Second step: You might ask about their experience. These are the different levels of experience a coach might have

A coach under training: Someone being trained as a coach but has not yet completed their coaching program: This type of coach is constantly looking for clients to practice coaching. This coach will have homework assignments to complete (bless their heart) and they are desperately looking for clients to help them do that. They will coach you for free just to get their homework done, so that is a plus for them. Even though they are still in training, you might get a lot of benefit from a session with them because the tools are so powerful that they can give you a lot of value without having to pay any money. Good deal (and these guys can really use the opportunity to coach.)

A beginning coach: Someone who has completed their coaching training and does not yet have experience. Again these guys might coach you for a low fee or even for free just to start accumulating coaching hours. They have completed their training so they will be able to provide you with the full range of tools and services that they were trained to use. You still might be able to get a lot of benefit from a coaching session with a beginning coach, because some of the coaching programs out there are so powerful and the tools are so well designed that you will get a lot of value from them, and it’s cheap! A beginning coach will have letters next to their name indicating the name of the coaching training they went through, such as CTI (Coactive Training Institute) or ORSC (Organization and Relationship Systems Coaching) and so on.

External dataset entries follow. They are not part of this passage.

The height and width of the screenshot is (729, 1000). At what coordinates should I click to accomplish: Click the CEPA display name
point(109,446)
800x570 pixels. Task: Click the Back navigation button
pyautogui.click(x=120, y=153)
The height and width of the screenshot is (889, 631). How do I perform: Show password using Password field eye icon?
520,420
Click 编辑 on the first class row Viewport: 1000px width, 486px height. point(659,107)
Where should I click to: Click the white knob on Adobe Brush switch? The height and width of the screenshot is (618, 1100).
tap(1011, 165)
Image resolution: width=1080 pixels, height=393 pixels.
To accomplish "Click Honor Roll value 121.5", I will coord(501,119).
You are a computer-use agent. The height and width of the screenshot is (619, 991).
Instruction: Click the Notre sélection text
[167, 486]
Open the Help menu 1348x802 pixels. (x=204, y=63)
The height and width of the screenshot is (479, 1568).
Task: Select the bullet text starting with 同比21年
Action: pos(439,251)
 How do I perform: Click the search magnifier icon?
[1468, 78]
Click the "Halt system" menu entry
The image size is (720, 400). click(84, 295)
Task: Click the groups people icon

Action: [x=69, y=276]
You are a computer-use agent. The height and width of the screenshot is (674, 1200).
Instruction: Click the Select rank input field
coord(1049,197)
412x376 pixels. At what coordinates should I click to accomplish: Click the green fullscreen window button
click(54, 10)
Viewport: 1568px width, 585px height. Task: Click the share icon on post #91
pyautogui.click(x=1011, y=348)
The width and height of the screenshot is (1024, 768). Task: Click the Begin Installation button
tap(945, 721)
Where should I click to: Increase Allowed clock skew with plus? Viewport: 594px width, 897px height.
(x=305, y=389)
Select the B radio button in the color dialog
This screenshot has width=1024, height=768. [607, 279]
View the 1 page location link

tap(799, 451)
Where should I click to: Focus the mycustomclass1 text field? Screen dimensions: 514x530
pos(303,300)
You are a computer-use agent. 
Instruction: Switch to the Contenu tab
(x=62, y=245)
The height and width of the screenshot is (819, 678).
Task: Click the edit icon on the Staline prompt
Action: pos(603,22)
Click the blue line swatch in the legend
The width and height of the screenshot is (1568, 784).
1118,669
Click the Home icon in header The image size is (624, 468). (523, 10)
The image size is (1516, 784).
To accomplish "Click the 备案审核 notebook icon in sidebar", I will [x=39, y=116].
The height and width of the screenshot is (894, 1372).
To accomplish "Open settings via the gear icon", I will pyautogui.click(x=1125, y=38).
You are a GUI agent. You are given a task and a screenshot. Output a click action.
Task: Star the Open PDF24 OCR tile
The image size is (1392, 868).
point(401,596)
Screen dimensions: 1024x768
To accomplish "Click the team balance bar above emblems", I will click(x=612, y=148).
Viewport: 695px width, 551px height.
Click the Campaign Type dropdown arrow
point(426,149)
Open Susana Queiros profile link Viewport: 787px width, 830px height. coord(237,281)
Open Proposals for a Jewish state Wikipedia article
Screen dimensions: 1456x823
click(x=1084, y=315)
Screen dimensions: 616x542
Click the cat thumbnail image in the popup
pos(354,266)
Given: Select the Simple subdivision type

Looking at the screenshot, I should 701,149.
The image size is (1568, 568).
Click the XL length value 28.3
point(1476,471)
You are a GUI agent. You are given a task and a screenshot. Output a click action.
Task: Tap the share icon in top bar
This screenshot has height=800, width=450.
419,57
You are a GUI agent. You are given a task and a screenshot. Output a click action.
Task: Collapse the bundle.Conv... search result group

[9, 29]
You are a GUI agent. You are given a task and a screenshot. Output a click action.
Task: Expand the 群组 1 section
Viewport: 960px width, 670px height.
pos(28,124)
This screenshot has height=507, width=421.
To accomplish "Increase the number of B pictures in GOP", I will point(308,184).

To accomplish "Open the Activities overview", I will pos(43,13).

A certified coach: the fancy letters you might see next to their name could be something like ORSCC (ORSC Certified), CPCC (Certified Professional Coactive Coach). Or ACC (Associate Certified Coach). What this means is that they completed an ICF accredited coaching program and they went on to complete a certification program which required them to coach for 100 hours and submit recordings of some of their coaching session to be supervised by their mentor in the certification program. In addition to that, they would have had to do more in-depth training for one year and take a cumulative exam of some sort. Now, these guys don’t come cheap. They worked very hard and paid a lot of money to go through all that stuff. So they will charge you a good amount of money for their services as they should. They are more experienced and more confident coaches by now and it will show in their coaching.

Professional Certified Coach: A higher level of certification that a coach might achieve is PCC (Professional Certified Coach.) These guys (and gals) would have gone through yet another certification program where they would have completed 500 coaching hours and passed a comprehensive exam. These guys are much more expensive than the previous categories of coaches and are much more experienced and knowledgeable.

Master Certified Coach: The final certification that a coach might have is MCC (Master Certified Coach). These coaches would have to complete 2500 coaching hours among other requirements. The ICF Master Certified Coach (MCC) credential represents the highest level of achievement in coaching and identifies an expert coach. Needless to say, this category of coaches charge a lot of money and the value they bring to their clients is amazing and really hard to describe in words.

As of July 2020, there are 30,079 coaches in 130 countries and territories who hold one of three ICF Credentials: 16,898 Associate Certified Coaches (ACC); 11,946 Professional Certified Coaches (PCC); and 1,235 Master Certified Coaches (MCC).

So now you know what all the fancy letters mean and you might want to hire a coach. Once you have decided that you are happy with your coach’s credentials, you may decide to proceed with the coaching. However, remember that there is always a chemistry factor between humans. You might have to try a couple of coaches until you find the right one for you.

Best of luck on your coaching journey.

Bushra Dudeen

ORSCC, ACC, CTI, MS ECE ( that last one is a Master’s degree in Early Childhood Education.)